There are tons of mysterious places around the world both on land and in the water – that are difficult to explain logically. The legends of missing vessels and ghost ships drifting without its crew in these locations have made them synonyms to the mystery. Though the notorious Bermuda triangle tops the list of most mysterious places on this planet, a number of other locations also remain mysterious as much as the former. The Devil’s Sea, also known as the Dragon’s Triangle, is one of such sailors’ nightmares in the waters around the world.

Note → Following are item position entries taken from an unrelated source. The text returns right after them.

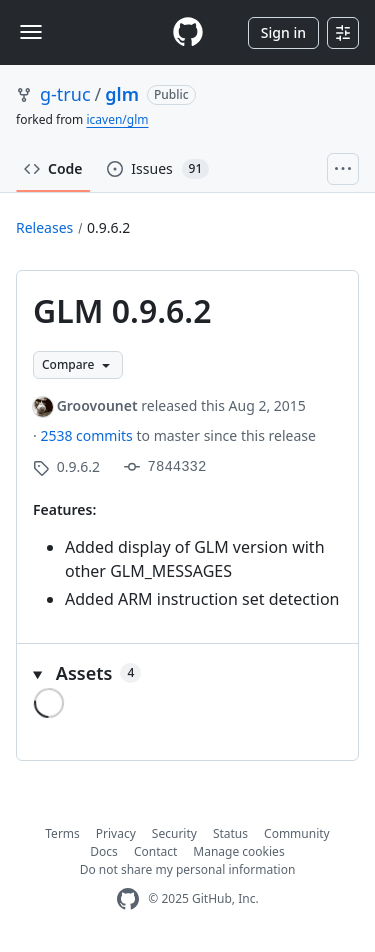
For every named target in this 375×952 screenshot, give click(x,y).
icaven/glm (117, 119)
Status (230, 833)
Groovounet (97, 405)
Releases (44, 227)
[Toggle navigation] (31, 32)
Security (174, 833)
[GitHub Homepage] (128, 899)
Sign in (283, 32)
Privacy (116, 833)
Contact (155, 851)
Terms (62, 833)
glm (122, 94)
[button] (187, 673)
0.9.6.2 (108, 227)
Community (297, 833)
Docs (104, 851)
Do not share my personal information (188, 869)
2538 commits (88, 435)
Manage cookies (238, 851)
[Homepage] (188, 32)
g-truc (65, 94)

Located near to the Japanese coast in the Pacific Ocean, the Devil’s Sea (Ma-no Umi in Japanese) is one of the twelve Vile Vortices located around the earth. Vile vortices are those areas where the pull of the planet’s electromagnetic waves is stronger than anywhere else. As the title indicates, the Dragon’s Triangle extends as a triangle between Japan and the Islands of Bonin, including a major portion of the Philippine Sea.

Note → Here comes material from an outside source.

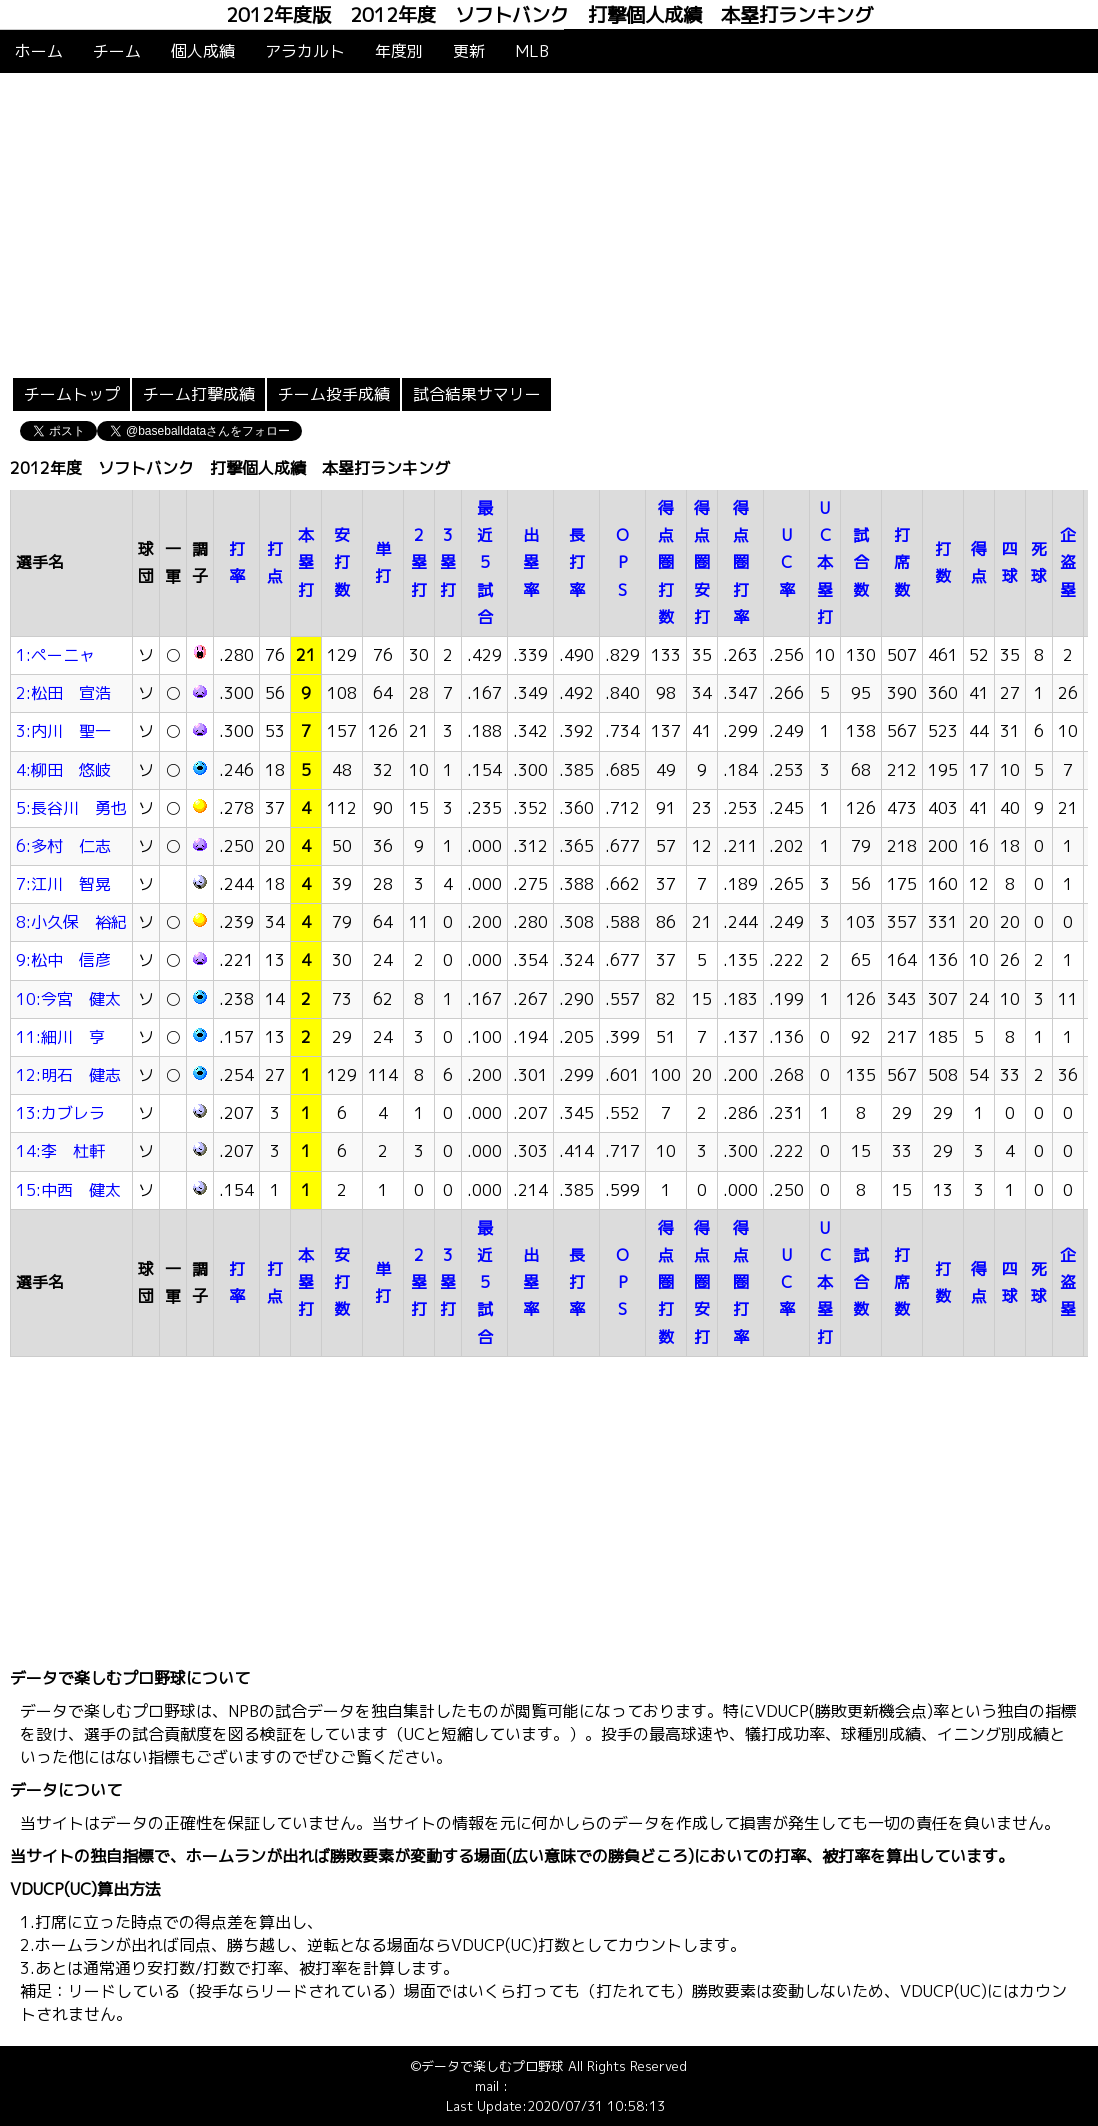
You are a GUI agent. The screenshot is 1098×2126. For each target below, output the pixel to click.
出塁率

The area has also been called the Pacific Bermuda Triangle, denoting its position that is precisely opposite to the Bermuda Triangle and the similarities in the “paranormal phenomena” of the area with that of the Bermuda Triangle. Such an infamous reputation for this oceanic area has been not gained contemporarily but exists for decades and even centuries if some records are to be believed. The area has been in news for several decades for unexplained incidences of the vanishing of ships. According to the legends, the waters of the triangle are notorious for making even the strongest vessels disappear, along with the crew abroad.
Notable Events in the Devil’s Sea
It is said that the conqueror Kublai Khan, the fifth Great Khan of the Mongol Empire and the grandson of Genghis Khan, had tried to make inroads into Japan in 1274 and 1281 AD. However, on both attempts, he failed to invade the country after losing his vessels and 40,000 crew members abroad in this triangular area, reportedly due to typhoons.
As Kublai Khan and his army abandoned the plan to invade Japan, the Japanese believed that it’s the God who sent the typhoons to save them from the enemies. Later, strengthening the truth behind the legend, the divers and marine archaeologists have found the remaining of the Mongol fleets from the region.
Another story doing the rounds tells the sighting of a mysterious lady sailing a vessel in the Devil’s sea in the early 1800s. It is said that the vessel resembled the traditional Japanese equipment for burning incense. However, the destination and identity of the vessel still remain as a mystery.
In the later century, especially in the 1940s and 1950s, a number of fishing vessels and over five military vessels were disappeared in the sea, in an area that lies between Miyake Island and Iwo Jima. As a result, Japan sent a research ship named Kaio Maru No.5 in 1952 to investigate about the previously missing vessels that had been reported to have gone missing in the Dragon’s Triangle without any trace. However, the research vessels with 31 crew members abroad also met the destiny of previous vessels which went to the Devil’s sea. The wreck of the Kaio Maru No.5 was recovered later, but the whereabouts of the crew members were never heard of again. Following this incident, the Japanese government reportedly declared this area dangerous for marine voyaging and transporting goods. Moreover, as a result of this unprecedented incident, all efforts to unearth the facts behind the mystery were also aborted completely.